**TASK STATEMENT**: Look through the records below and say how many lines include "Report". Give only that number.

**RECORDS FOR THE TASK**:
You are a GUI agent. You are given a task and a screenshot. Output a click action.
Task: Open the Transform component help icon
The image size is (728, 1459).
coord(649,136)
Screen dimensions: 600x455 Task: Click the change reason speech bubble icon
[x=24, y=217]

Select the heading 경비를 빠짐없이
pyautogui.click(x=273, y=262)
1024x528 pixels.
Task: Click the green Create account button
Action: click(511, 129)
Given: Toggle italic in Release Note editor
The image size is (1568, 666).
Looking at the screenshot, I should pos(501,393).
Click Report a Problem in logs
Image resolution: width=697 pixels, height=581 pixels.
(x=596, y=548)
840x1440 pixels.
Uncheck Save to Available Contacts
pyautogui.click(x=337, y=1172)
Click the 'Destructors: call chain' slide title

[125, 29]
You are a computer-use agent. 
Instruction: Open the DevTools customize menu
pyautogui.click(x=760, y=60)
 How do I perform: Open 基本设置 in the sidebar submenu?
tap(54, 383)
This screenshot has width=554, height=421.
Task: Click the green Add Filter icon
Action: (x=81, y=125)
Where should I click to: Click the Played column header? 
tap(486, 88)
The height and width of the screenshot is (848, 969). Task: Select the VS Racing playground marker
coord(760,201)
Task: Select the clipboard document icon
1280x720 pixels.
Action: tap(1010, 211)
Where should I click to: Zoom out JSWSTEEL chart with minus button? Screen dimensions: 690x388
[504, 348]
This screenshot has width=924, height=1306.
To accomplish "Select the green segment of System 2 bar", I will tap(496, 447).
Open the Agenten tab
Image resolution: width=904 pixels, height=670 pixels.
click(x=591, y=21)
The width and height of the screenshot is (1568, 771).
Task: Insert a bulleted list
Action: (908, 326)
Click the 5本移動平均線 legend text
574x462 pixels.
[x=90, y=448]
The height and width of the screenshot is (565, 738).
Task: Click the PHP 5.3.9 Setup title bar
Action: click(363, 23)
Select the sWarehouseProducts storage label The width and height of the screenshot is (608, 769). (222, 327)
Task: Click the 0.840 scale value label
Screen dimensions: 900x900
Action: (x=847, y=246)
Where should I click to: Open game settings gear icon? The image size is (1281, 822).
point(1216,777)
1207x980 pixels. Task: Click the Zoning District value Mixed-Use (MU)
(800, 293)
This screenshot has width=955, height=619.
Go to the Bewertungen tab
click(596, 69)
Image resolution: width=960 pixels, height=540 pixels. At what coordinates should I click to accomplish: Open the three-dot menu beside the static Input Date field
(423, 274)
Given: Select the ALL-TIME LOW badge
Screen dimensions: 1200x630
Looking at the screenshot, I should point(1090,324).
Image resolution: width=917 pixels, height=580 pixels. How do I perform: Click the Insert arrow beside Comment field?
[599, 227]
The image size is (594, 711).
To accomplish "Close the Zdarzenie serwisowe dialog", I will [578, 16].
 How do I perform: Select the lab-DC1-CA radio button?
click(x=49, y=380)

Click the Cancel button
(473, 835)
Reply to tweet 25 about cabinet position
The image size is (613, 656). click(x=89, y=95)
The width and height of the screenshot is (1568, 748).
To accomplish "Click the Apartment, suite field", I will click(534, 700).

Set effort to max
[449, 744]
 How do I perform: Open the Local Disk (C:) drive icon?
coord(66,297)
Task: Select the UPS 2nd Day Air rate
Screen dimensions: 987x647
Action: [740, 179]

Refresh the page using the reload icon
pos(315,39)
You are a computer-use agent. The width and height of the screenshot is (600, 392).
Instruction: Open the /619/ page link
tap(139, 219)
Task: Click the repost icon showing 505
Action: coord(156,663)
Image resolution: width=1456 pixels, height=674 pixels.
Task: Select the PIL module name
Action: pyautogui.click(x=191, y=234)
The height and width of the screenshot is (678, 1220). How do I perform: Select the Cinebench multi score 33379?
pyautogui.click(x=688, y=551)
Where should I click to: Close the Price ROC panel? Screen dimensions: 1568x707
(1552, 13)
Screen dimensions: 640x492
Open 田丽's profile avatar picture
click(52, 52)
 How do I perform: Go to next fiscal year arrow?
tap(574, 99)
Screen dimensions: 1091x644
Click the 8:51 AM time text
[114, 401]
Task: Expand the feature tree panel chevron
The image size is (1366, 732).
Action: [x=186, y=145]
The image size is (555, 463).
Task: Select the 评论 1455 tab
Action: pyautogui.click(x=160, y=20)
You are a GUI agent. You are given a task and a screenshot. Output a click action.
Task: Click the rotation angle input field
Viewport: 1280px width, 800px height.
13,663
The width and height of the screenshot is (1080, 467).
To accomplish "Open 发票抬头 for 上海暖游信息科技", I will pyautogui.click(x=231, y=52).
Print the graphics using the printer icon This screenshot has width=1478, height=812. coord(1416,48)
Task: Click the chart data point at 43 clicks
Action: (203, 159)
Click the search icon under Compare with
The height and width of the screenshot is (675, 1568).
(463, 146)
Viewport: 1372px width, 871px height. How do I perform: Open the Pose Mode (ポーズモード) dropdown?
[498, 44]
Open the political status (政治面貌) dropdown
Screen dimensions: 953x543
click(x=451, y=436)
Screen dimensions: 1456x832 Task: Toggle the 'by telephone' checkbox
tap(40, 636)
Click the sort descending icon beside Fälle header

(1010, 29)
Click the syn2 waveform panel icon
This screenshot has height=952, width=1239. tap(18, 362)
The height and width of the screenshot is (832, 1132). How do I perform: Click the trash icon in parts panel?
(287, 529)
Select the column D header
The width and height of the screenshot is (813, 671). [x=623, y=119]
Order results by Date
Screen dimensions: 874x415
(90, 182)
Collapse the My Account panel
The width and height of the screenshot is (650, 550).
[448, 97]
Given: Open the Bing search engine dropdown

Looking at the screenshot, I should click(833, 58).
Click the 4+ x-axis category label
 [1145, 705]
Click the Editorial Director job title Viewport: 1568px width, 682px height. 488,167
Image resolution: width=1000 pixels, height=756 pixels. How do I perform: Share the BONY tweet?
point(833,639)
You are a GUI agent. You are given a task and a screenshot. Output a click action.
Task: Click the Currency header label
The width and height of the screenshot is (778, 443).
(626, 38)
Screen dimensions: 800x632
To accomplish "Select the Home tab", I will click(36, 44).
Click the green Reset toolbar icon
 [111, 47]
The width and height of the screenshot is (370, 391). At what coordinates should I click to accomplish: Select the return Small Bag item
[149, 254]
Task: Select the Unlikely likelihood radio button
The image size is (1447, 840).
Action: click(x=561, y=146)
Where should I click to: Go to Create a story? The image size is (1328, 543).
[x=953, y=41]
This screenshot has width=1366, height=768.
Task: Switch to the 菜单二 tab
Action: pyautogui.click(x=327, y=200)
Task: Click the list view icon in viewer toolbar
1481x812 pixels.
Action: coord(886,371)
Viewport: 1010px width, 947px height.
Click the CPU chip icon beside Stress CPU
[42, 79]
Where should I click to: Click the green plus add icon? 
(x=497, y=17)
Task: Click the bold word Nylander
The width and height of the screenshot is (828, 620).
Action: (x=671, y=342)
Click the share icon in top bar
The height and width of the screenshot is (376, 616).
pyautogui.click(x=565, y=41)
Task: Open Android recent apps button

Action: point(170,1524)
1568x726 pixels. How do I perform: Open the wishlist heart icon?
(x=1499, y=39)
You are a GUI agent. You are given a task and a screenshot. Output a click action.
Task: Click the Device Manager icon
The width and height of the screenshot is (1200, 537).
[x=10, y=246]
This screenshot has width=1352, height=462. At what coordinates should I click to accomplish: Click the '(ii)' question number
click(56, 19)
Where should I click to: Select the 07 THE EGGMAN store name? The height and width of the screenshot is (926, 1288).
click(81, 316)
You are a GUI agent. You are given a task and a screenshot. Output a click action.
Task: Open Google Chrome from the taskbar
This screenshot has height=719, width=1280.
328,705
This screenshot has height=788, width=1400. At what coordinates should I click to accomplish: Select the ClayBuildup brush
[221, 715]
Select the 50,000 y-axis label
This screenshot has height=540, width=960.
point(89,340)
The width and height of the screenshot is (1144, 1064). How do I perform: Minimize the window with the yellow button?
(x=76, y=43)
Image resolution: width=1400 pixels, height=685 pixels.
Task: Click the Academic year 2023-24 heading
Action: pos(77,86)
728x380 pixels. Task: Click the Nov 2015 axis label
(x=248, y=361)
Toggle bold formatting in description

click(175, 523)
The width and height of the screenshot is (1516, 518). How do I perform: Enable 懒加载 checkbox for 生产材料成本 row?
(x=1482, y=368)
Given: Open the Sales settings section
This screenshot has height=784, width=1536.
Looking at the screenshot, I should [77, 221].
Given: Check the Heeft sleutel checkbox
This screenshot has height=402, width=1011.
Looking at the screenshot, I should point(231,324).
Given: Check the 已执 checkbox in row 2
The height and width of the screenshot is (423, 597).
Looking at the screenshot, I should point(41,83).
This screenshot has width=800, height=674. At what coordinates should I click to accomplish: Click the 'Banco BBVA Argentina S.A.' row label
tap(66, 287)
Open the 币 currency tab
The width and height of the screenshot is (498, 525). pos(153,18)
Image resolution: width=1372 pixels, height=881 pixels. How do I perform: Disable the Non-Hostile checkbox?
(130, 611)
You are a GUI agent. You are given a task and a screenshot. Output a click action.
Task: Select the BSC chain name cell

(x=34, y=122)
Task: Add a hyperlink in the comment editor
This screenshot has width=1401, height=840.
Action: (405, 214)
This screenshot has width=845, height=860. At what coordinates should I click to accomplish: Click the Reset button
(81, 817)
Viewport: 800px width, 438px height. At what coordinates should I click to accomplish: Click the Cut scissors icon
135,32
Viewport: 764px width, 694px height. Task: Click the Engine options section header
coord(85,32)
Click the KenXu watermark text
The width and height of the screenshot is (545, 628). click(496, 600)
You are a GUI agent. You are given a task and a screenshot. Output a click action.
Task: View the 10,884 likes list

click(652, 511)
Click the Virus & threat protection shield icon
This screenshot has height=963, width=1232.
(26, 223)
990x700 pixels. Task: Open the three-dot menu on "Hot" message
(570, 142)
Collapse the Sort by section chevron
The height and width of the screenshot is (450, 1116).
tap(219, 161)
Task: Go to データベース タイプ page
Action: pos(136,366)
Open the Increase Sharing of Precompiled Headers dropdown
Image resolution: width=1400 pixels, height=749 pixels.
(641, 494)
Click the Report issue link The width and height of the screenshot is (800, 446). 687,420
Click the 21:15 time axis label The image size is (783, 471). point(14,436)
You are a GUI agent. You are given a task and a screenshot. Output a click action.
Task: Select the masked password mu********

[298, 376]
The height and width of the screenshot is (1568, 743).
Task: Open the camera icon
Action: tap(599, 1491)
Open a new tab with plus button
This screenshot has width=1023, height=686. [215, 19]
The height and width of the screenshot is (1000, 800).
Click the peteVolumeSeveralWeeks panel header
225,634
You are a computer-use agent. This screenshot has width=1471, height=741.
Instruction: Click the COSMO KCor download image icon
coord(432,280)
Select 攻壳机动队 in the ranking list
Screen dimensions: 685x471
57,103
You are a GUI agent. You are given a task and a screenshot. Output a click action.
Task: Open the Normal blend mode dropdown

**COMPLETED EXERCISE**: 2